Study Finds NPR Airwaves Dominated by White Men
Media watchdog group, Fairness & Accuracy In Reporting, finds very few women and people of color on air at the media organization
A new study by the media watchdog group Fairness & Accuracy In Reporting (FAIR) finds that NPR commentary is overcrowded with white male voices.
The study was based on an examination of transcripts from Jan. 1 to May 31, 2015 of Morning Edition, All Things Considered, Weekend Edition Saturday and Weekend Addition Sunday. It focused on the balance of regular contributors — people who had presented their perspectives in monologue form twice or more on the shows during that time period.

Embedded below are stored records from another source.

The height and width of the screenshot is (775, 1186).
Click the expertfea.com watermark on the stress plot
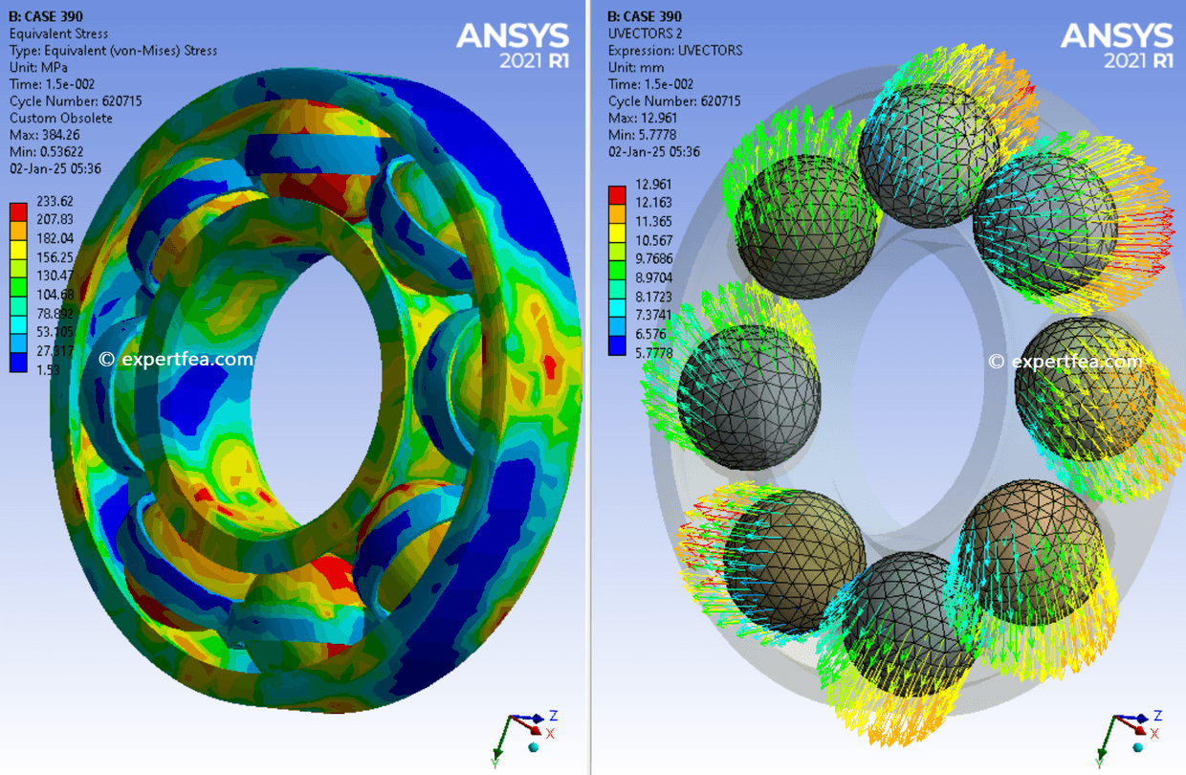pyautogui.click(x=176, y=360)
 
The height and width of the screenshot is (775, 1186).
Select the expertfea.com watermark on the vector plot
pyautogui.click(x=1065, y=362)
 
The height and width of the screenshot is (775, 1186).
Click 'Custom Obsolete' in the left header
pyautogui.click(x=60, y=118)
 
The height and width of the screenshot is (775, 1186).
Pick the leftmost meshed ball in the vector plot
pyautogui.click(x=749, y=397)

The study found that of these 14 voices, only two were women and only two were people of color. Of the 106 segments that were examined, only 4 percent included female commentators, while 20 percent featured people of color (but no women of color). The two regular female correspondents, Bonny Wolf and Tess Taylor focus on cooking and poetry, respectively. The two minority commentators are Eric Deggans, an African American writer and TV critic, and Betto Arcos, a Mexican-American who covers music culture.
FAIR conducted a similar study of the programs’ in 2003, and the new study reveals that women and people of color have actually lost ground at NPR, making up a smaller share of its regular commentators than 12 years ago. In 2003, women comprised 24 percent of commentators; in 2015, they comprise 14 percent. People of color constituted 20 percent of regular contributors in 2003, while in 2015 they are at 14 percent.
In 2014, NPR put forth a strategic plan for the next three to five years that included the goal of offering a wider range of voices that “better reflect the fabric of America."